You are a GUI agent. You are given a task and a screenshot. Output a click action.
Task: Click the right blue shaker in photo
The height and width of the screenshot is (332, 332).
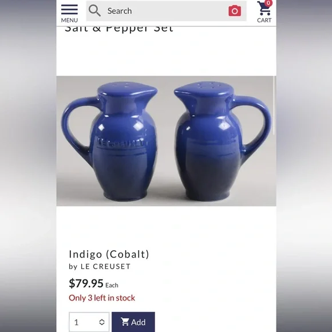coord(222,141)
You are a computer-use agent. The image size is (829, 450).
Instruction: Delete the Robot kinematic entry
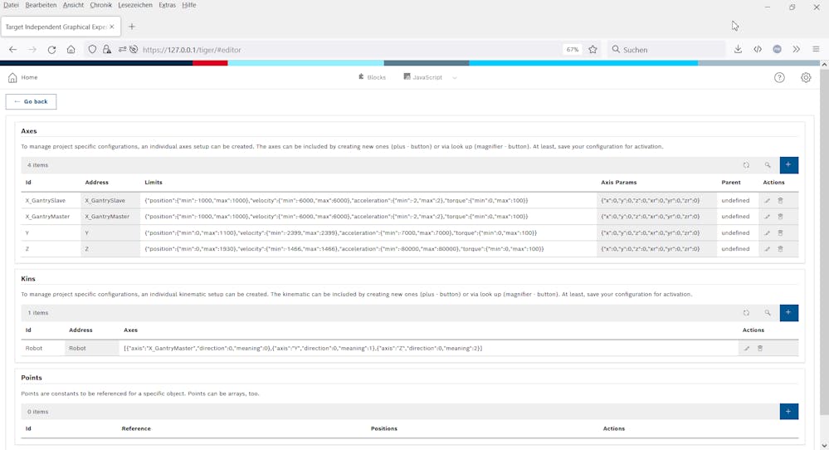point(760,349)
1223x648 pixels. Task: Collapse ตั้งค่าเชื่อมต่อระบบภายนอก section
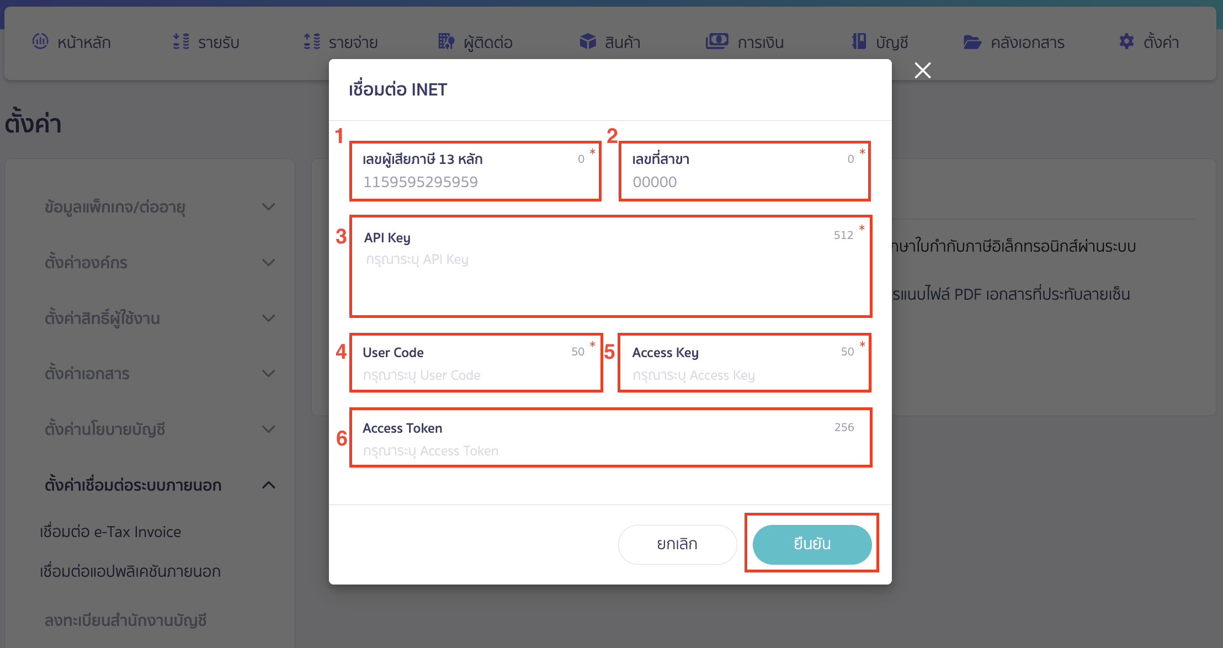(x=268, y=485)
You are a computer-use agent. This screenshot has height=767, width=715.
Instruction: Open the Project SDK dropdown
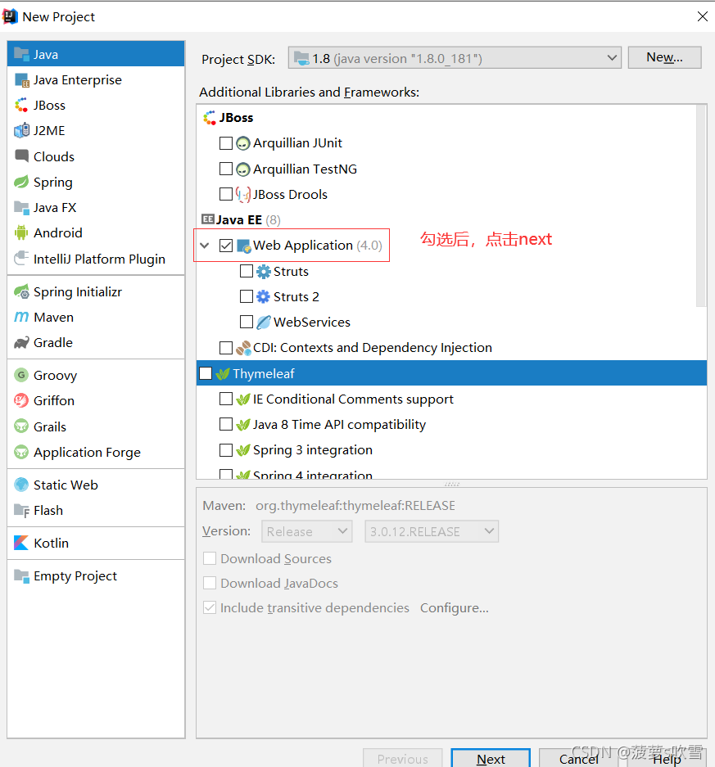pos(455,58)
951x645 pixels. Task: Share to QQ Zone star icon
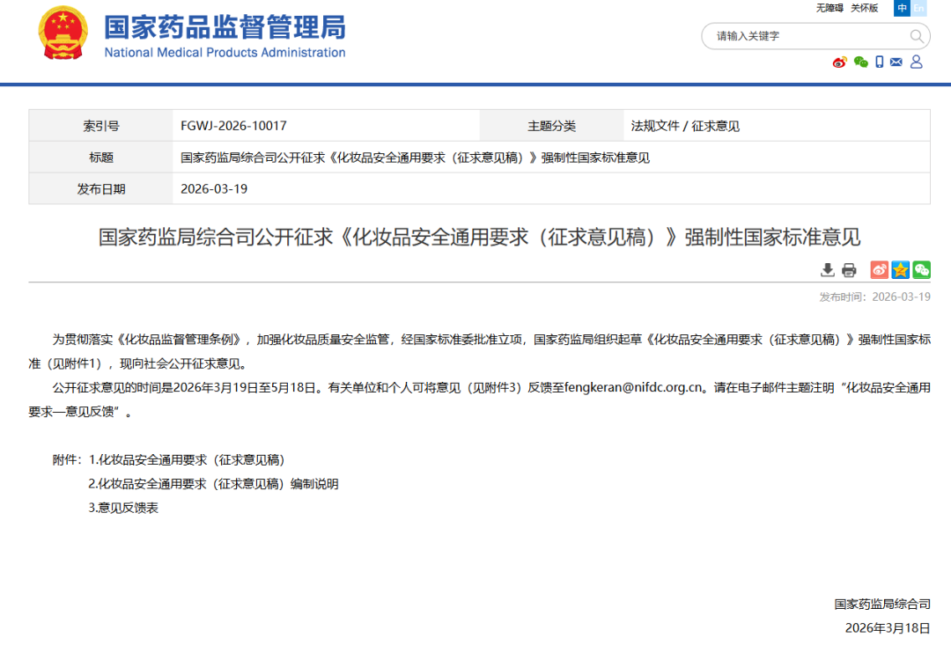click(x=900, y=270)
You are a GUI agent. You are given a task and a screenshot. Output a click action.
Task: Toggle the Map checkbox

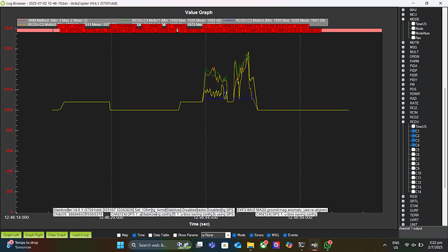(119, 235)
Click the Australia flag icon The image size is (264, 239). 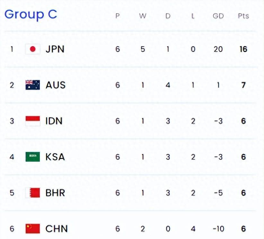(x=33, y=85)
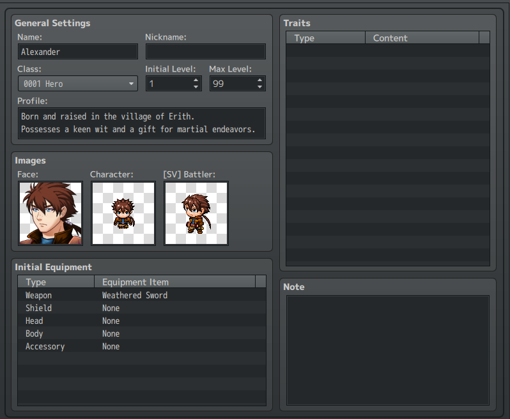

SHORT TASK » Write out the listing above, word for word, from its first line through the line containing "point(760,349)", including both of those lines, and leave the pictures out.

RESULT BELOW »
You are a GUI agent. You are given a task and a screenshot. Output a click action.
Task: Click the right blue shaker in photo
The height and width of the screenshot is (332, 332).
coord(222,141)
You are a computer-use agent. The image size is (829, 450).
Instruction: Delete the Robot kinematic entry
point(760,349)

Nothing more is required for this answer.